[START OF Entries shown]

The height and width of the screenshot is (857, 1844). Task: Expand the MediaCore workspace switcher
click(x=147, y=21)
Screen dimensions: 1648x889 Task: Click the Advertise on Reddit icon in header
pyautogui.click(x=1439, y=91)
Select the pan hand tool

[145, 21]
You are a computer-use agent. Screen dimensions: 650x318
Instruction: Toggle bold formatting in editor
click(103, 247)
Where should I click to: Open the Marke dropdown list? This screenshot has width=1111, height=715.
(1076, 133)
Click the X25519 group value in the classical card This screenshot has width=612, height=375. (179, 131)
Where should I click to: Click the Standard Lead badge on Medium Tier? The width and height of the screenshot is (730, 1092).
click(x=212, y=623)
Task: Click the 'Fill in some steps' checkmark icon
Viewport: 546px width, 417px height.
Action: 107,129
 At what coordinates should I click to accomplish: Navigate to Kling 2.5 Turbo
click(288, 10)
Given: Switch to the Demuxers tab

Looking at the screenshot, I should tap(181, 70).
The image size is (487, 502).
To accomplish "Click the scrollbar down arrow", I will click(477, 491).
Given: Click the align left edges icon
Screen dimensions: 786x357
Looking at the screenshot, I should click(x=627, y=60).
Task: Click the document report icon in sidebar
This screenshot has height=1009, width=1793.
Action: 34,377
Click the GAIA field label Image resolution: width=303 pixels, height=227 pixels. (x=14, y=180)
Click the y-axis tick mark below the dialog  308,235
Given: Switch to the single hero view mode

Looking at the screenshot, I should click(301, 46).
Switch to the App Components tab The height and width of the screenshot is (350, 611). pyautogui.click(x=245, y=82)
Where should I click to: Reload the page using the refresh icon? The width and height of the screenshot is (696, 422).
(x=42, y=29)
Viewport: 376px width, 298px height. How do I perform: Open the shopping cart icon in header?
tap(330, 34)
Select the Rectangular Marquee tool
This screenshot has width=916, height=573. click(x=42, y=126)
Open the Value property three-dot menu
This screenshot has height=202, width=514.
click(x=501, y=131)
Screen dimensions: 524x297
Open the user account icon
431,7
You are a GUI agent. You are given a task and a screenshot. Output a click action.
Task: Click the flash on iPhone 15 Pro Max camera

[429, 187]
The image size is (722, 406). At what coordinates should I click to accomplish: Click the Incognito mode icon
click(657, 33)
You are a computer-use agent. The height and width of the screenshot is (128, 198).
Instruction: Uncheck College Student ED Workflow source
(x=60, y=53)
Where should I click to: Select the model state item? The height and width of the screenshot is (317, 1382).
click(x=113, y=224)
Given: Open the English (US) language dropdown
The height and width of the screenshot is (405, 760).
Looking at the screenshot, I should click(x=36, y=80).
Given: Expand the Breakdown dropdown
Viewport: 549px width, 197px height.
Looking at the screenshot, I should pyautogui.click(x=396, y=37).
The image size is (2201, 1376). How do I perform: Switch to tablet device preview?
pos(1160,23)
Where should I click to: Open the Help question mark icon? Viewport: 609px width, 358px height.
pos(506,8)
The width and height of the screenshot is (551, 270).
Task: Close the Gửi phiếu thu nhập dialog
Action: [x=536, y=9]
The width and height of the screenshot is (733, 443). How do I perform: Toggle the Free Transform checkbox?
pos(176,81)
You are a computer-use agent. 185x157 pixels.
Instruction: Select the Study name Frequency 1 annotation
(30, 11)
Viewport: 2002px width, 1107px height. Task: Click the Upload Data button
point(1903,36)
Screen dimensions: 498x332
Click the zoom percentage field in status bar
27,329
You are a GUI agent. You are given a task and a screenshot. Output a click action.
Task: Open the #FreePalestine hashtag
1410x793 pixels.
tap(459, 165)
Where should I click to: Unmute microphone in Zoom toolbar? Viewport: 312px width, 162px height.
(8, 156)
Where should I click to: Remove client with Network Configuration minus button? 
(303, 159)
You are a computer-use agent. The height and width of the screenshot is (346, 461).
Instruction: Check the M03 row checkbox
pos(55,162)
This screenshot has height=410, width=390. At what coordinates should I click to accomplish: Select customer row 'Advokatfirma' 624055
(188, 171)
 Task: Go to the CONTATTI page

[END OF Entries shown]

Written exercise
Which lines in the data above contain the word "header"? Copy each of those lines in full.

Task response
Screen dimensions: 1648x889 Task: Click the Advertise on Reddit icon in header
Viewport: 376px width, 298px height. How do I perform: Open the shopping cart icon in header?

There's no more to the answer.